A. To date, we've worked mostly with developers, cities, and national ministries of energy or urban planning. We’ve worked with Masdar in Abu Dhabi. They want to build a cool, walkable city in a hot country. We collaborated with their engineering team to suggest ways to lower the temperature.

We've learned that different customers have different needs. Their main goal might be to lower the overall temperature of a particular area. But they might also have additional goals, such as reducing energy consumption to cool down building, improving retail sales or lifting property values. Using artificial intelligence, we can advise on all of these things in seconds, straight from our dashboard.

Our APIs will be sold through channel distributors or by partnering with existing platforms such as NVIDIA Market Place, Google Cloud Marketplace, and Amazon Web Services, as well as through embedded integrations with platforms such as Google Maps (temperature routing), Zillow (micro-climate listing), Autodesk (design optimization), and NVIDIA Omniverse (layer of heat for digital twins).

Q. What makes you optimistic about the future of cities?

A. Urban heat can be reversed. Cities use different building materials, they're located in different climates – near the ocean or far from it, at low elevations or high ones. There's a range of factors at play, and that can give you something to work with when you’re trying to make them cooler.

Q. Conversely, what keeps you up at night?

A. The "boiling frog" syndrome: the idea that a frog placed in a pot of boiling water will immediately hop out, while a frog placed in cool water that heats up slowly will eventually boil to death.
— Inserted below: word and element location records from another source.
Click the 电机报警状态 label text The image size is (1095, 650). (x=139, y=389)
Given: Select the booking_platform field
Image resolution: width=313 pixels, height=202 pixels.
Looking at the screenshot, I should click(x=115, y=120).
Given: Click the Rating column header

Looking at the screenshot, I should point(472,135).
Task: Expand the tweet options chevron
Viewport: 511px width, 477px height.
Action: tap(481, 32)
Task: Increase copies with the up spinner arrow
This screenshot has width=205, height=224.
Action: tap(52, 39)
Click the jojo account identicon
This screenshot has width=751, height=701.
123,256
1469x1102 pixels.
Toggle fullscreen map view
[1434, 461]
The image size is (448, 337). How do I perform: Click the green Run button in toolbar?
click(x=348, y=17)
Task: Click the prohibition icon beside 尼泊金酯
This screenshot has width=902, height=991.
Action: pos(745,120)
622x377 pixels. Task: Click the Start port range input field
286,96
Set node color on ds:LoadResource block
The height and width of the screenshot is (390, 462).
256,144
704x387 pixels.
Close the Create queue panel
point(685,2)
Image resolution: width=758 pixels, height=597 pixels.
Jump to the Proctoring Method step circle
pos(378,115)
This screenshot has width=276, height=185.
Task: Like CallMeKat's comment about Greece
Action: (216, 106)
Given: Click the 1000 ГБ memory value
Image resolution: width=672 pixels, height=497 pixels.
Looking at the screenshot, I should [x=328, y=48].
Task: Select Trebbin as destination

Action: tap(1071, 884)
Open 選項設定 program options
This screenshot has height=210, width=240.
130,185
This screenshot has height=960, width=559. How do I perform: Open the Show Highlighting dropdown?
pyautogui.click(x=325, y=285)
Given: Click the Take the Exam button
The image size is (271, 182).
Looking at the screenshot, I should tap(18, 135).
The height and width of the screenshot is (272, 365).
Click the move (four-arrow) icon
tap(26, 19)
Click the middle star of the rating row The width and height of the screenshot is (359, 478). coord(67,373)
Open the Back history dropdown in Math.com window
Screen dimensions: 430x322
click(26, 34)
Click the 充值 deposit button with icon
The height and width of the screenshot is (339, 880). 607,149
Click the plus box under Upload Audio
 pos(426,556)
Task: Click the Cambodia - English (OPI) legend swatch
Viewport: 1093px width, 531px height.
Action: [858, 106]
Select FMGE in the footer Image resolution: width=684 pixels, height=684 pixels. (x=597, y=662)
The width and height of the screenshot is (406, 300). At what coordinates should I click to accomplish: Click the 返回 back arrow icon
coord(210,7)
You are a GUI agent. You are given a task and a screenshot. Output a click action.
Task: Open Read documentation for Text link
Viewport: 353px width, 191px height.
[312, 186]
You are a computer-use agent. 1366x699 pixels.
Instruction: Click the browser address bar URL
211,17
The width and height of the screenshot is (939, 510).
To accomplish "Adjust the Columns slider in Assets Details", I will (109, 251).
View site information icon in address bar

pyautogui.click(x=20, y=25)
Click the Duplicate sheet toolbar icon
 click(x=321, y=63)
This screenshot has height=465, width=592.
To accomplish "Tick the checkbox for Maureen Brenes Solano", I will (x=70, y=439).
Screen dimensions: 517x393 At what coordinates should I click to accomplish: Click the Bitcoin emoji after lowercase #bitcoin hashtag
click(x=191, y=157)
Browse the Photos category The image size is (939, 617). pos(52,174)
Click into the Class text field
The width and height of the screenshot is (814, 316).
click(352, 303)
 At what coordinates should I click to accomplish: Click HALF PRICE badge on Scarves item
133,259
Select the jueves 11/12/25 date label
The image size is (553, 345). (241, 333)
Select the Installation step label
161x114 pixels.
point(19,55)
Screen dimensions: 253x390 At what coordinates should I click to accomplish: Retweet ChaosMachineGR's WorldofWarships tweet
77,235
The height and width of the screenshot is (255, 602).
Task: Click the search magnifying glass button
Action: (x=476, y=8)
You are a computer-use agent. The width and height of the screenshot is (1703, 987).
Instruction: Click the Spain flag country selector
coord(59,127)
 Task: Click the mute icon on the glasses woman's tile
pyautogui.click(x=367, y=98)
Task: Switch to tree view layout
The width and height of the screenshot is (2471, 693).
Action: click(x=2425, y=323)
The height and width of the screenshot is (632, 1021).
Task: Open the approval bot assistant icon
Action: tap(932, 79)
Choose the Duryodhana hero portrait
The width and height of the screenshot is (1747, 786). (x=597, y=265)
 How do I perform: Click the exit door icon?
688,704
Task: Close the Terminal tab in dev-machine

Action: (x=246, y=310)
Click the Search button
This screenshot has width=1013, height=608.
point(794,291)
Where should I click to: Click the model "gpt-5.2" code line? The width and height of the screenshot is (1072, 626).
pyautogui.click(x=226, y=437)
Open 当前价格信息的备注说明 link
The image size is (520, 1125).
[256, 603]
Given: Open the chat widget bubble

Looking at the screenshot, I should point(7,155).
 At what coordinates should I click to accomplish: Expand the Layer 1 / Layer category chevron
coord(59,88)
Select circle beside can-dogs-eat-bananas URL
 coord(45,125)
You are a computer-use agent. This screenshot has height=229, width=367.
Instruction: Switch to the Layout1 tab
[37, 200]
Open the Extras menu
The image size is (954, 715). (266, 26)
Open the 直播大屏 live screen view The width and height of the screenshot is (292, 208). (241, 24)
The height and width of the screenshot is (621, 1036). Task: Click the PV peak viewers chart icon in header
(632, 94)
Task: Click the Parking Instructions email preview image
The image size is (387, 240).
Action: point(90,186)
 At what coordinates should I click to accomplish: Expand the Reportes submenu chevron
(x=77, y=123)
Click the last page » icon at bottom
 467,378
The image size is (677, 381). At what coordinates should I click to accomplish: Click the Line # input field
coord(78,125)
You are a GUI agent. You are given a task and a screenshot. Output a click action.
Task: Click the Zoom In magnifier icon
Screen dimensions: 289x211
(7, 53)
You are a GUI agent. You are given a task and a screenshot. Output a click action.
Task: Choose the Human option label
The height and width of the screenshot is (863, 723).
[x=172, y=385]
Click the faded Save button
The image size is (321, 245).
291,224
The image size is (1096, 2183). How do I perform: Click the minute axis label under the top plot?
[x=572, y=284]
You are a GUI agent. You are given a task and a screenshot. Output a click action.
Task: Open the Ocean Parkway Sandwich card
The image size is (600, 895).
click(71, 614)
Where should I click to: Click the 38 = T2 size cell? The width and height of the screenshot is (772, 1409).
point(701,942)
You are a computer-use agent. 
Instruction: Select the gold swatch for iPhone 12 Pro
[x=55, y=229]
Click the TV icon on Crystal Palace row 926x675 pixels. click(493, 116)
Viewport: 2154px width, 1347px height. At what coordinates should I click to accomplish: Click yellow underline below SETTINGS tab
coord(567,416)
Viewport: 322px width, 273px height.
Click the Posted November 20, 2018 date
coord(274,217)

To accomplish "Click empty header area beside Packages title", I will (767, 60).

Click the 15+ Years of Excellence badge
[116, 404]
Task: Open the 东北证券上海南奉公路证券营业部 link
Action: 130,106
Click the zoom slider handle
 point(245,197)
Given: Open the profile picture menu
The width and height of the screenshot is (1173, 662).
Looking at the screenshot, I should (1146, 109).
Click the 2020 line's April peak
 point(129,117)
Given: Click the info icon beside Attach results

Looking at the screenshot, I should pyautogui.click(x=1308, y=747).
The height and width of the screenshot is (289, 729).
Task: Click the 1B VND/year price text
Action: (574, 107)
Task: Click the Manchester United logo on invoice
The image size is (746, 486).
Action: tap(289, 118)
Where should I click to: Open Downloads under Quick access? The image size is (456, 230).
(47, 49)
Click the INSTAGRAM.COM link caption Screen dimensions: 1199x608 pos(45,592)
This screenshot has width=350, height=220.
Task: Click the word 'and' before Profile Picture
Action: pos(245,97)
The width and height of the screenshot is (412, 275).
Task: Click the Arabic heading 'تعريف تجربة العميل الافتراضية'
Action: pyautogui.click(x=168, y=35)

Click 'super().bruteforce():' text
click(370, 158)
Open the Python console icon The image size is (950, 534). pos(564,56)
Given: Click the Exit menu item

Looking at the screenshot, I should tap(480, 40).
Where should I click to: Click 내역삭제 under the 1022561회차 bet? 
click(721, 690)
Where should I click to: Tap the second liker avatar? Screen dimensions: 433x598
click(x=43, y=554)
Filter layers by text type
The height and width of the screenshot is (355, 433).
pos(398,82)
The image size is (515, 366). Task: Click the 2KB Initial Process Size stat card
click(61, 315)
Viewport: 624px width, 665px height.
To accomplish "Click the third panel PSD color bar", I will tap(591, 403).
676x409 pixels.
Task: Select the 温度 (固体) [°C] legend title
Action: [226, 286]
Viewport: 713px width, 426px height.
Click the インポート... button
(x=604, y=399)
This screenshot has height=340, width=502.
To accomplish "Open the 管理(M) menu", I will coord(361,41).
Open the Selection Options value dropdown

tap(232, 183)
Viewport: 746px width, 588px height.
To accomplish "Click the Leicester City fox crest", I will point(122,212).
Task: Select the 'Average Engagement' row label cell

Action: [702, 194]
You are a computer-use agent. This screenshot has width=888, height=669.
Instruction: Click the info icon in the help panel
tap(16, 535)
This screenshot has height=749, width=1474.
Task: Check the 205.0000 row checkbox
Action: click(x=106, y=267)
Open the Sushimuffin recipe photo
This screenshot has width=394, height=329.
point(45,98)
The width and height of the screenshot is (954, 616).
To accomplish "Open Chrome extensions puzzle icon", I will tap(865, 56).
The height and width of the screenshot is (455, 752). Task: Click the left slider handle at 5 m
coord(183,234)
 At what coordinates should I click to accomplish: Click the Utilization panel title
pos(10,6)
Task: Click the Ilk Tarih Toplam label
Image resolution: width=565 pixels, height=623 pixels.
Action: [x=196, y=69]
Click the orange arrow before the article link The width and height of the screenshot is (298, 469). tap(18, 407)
This may not actually be true, but it illustrates a point: heat is rising but we keep adapting instead of solving the root cause of problem. We think of things like building bigger malls with better air conditioning, so that people can come in out of the heat. Cities aren’t solving the problem because they don’t have the data. If they did, they would take action and jump out of the boiling pot.

In the coming five to 10 years, the world's biggest challenge will be rising temperatures. This will affect our economy, our health, and our prosperity. For many people, from the time they wake up in each morning, their biggest challenge will be trying to stay cool.